Chi non vota(va) sinistra in Italia

by Lorenzo Piccoli


C’é un semplice concetto che ho provato a spiegare per anni agli altri giovani elettori: che il centro-destra al governo in Italia ha gestito le finanze pubbliche in maniera disastrosa; mentre il centro-sinistra, pur con tanti distinguo, ha fatto oggettivamente meglio. La stessa cosa é ribadita su un articolo di Michael Braun (Die Tageszeitung) pubblicato su l’Internazionale.

Questo fatto in sé nulla ci dice sulle qualità di Federico Pizzarotti e della sua lista. Ma molto ci dice su tanti di quelli che lo hanno votato al secondo turno. È il voto di chi sceglie un indistinto nuovo, spiegando la sua viscerale antipatia per la sinistra con l’affermazione che “sono tutti uguali”.

Ma è un’affermazione falsa. Se guardiamo i bilanci dei governi di centrosinistra (1996-2001 e 2006-2008) e li confrontiamo con i governi di Berlusconi, vediamo subito la differenza. Prodi e compagnia tenevano in ordine i bilanci, creavano un consistente avanzo primario, introducevano la spending review. Questi successi, che avrebbero permesso all’Italia di affrontare la crisi del 2008 in condizioni molto migliori, sono stati poi puntualmente dissipati dai governi di destra. Abolita laspending review, abolita l’Ici, ridotto all’osso l’avanzo primario: è questo il loro bilancio, ben prima che arrivasse la crisi.

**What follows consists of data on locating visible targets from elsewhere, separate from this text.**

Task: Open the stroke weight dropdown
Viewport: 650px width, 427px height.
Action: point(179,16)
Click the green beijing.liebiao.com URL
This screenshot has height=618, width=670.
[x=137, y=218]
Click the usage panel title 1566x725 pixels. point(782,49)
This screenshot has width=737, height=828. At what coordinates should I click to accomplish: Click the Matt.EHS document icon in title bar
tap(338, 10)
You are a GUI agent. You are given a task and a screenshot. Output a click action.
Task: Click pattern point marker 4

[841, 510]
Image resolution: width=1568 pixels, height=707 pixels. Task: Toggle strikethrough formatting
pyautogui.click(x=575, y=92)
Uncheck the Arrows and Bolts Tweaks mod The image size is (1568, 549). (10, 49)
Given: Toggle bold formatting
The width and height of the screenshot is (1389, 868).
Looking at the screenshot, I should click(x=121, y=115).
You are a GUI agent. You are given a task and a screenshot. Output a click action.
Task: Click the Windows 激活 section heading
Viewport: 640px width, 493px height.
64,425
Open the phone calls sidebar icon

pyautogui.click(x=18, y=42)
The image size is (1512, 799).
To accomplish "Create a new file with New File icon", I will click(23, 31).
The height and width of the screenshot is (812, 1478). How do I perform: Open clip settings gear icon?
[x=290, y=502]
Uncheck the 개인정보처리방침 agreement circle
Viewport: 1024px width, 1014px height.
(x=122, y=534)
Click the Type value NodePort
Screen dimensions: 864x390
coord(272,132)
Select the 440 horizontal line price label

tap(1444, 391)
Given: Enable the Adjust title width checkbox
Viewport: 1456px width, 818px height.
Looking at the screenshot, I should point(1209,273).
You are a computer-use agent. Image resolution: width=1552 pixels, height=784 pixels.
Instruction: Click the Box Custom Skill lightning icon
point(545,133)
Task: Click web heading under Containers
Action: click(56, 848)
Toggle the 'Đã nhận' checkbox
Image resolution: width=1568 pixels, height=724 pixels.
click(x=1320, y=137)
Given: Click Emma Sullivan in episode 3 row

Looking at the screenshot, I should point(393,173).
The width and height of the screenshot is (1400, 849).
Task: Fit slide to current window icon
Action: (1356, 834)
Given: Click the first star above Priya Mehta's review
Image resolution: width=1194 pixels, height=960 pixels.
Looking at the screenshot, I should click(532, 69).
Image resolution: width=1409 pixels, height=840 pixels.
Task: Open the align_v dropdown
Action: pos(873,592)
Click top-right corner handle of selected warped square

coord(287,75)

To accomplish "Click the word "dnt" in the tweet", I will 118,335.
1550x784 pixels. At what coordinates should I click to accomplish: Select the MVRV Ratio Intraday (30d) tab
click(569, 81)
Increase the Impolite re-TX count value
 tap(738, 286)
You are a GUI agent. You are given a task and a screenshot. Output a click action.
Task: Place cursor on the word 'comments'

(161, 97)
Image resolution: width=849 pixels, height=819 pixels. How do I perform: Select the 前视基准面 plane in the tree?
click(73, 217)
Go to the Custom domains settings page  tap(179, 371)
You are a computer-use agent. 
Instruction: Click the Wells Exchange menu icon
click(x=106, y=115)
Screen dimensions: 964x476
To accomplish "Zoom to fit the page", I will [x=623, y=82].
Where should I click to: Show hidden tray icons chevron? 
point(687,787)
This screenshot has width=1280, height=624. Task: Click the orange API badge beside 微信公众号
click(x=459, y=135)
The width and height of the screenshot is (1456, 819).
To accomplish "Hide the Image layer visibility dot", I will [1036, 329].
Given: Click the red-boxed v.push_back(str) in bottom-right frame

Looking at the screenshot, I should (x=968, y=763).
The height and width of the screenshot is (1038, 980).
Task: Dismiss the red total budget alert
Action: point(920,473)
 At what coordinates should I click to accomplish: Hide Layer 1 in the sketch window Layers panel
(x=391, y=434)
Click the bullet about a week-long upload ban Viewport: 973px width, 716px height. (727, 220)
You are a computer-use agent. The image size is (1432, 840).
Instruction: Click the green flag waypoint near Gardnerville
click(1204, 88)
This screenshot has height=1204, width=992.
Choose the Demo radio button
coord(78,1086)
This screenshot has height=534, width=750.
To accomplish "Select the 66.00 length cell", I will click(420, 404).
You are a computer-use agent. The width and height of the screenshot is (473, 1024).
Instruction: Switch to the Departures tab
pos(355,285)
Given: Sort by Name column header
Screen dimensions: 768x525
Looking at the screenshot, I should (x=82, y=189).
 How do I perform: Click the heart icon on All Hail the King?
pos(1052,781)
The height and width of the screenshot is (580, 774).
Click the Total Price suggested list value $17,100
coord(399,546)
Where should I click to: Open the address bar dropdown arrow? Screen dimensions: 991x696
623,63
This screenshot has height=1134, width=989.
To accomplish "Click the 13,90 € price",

Ma gli stessi elettori che votavano entusiasticamente Berlusconi per poche decine di euro risparmiate sull’Ici ora affermano che i politici in toto “fanno schifo”.

Poi se avete voglia ci sarebbero una lunga serie di tabelle e dati che si potrebbero mostrare per dimostrare queste parole, ma non ho voglia di farlo: tanto la maggior parte degli elettori sono superficiali e ignoranti e lo rimarranno a prescindere.

A proposito, sono gli stessi elettori ignoranti che oggi si limitano a leggere giornali/televisione/radio e non vanno a vedersi in prima persona i contenuti delle manovre del governo Monti. Blaterare é facile, informarsi lo é molto meno.